── Extract provided

Sunday, October 4, 2009

Every Country You Wouldn't Mind Moving To

Proponents of the public option often point out that nearly every industrialized country has created a government-based policy to address the basic health needs of their population. This is hard to visualize -- which may be a reason that detractors of public option legislation barely ever mention the fact. But look at this:

(from this blog, which is the weirdest place I've ever been in my life, via reddit)

Knowing just a little bit about which countries are rich and which are poor, the map above basically shows that nations who have resources guarantee their citizens health insurance. Even some nations that don't necessarily have the resources -- India and Mexico, for example -- are working on a way to provide basic universal care. Now, not all these health care systems are top notch -- Japan's has had some problems during their long recession, and Russian hospitals are famously corrupt -- but none of these nations are seriously considering or have seriously considered giving up their universal health insurance.

I believe this is because the people in the blue countries above -- over a billion people, by my count -- understand that health insurance and the profit motive do not mix. Insurers who are responsible to their stockholders will always try to take more in premiums and give less in care -- exactly opposite to our interests as a nation and our individual benefit. This is why simple regulation of insurers won't decrease their ability to refuse insurance and care to the sick or needy -- if a company like GradMed has the resources and motivation to monitor the entire web looking for mentions of their brand, then they have plenty of resources and motivation to discover ways to get around government regulation. We end up in an arms race: a well-funded industry trying to outwit a less well-funded government agency. The insurers have been winning that fight for generations.

A public option would, for a small part of the population, change that equation. It would create an insurer whose responsibility was first to the people, and only to the people -- the voters that create and shape it are the same people that it is intended to serve. This is no big secret to the countries on the map above -- they all know this -- those who haven't created a system of universal health insurance haven't because they lack the resources to put such a system in place.

We've got those resources. What's stopping us? Industry lobbyists? Partisan bickering? Lack of political will among those who support real change?

────
── Information provided

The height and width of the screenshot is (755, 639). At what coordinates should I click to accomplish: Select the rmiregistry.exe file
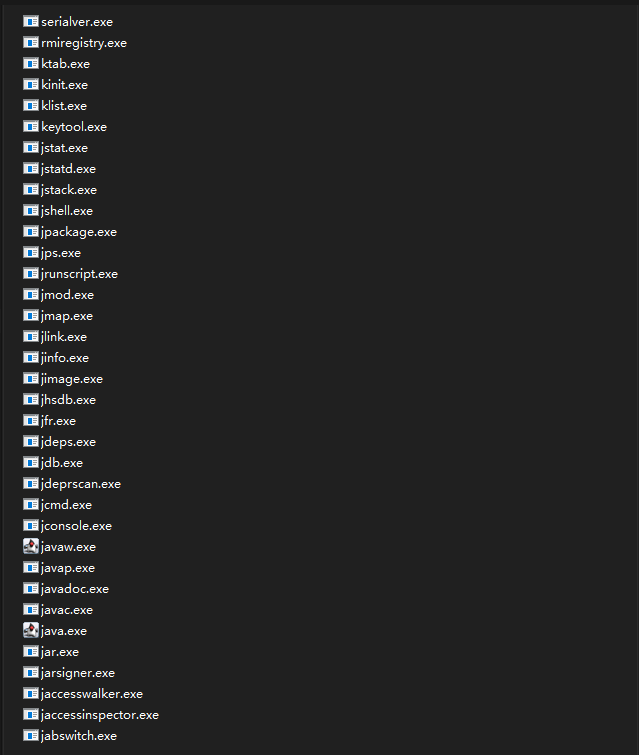(84, 43)
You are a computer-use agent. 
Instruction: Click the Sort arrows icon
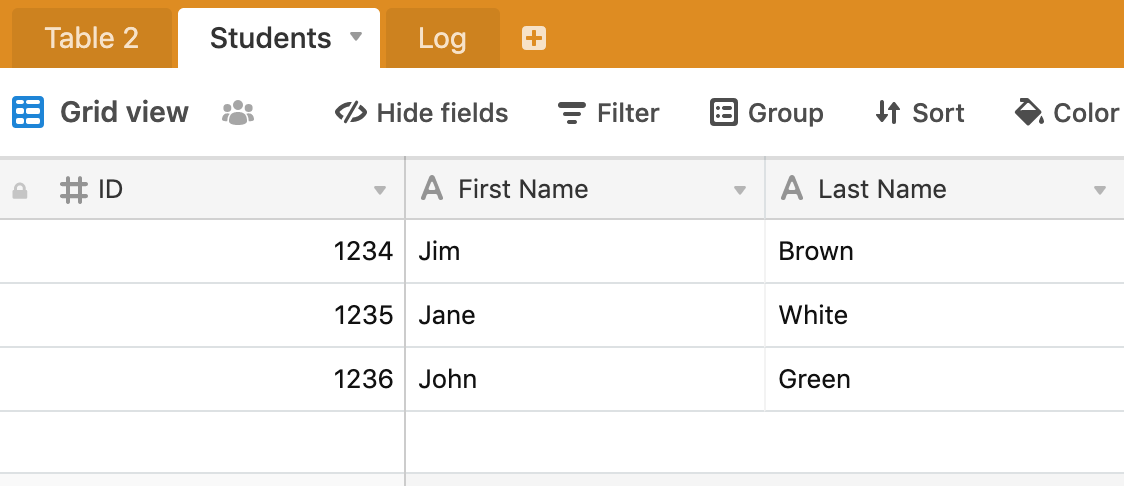(887, 113)
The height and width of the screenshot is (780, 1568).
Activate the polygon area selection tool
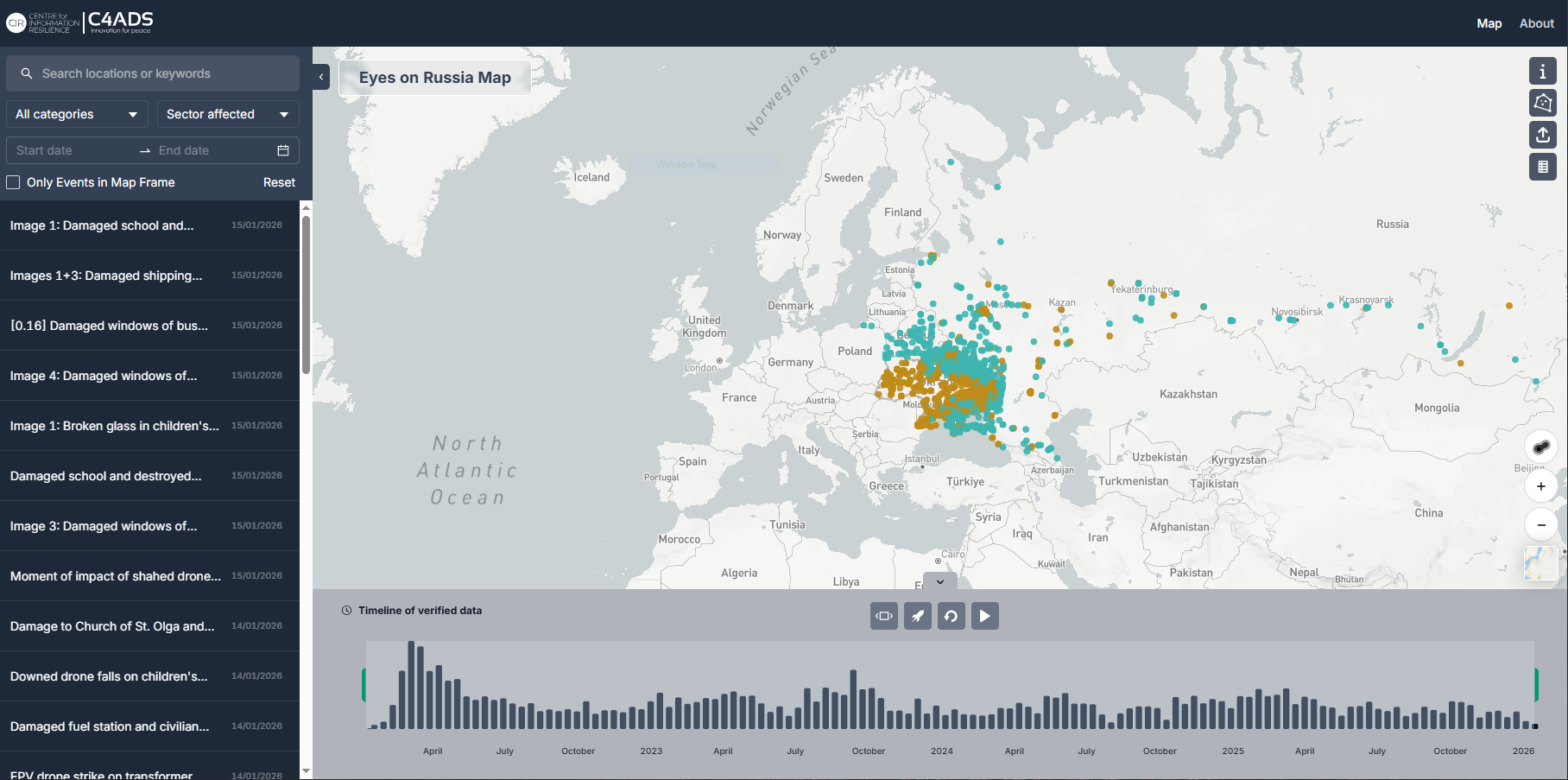tap(1542, 103)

────

Work request: Copy the post on universal health insurance starting with "Sunday, October 4, 2009" and going on through "life, via reddit)", renaming "public option" to "government plan" wherever it occurs.

Task response:
Sunday, October 4, 2009

Every Country You Wouldn't Mind Moving To

Proponents of the government plan often point out that nearly every industrialized country has created a government-based policy to address the basic health needs of their population. This is hard to visualize -- which may be a reason that detractors of government plan legislation barely ever mention the fact. But look at this:

(from this blog, which is the weirdest place I've ever been in my life, via reddit)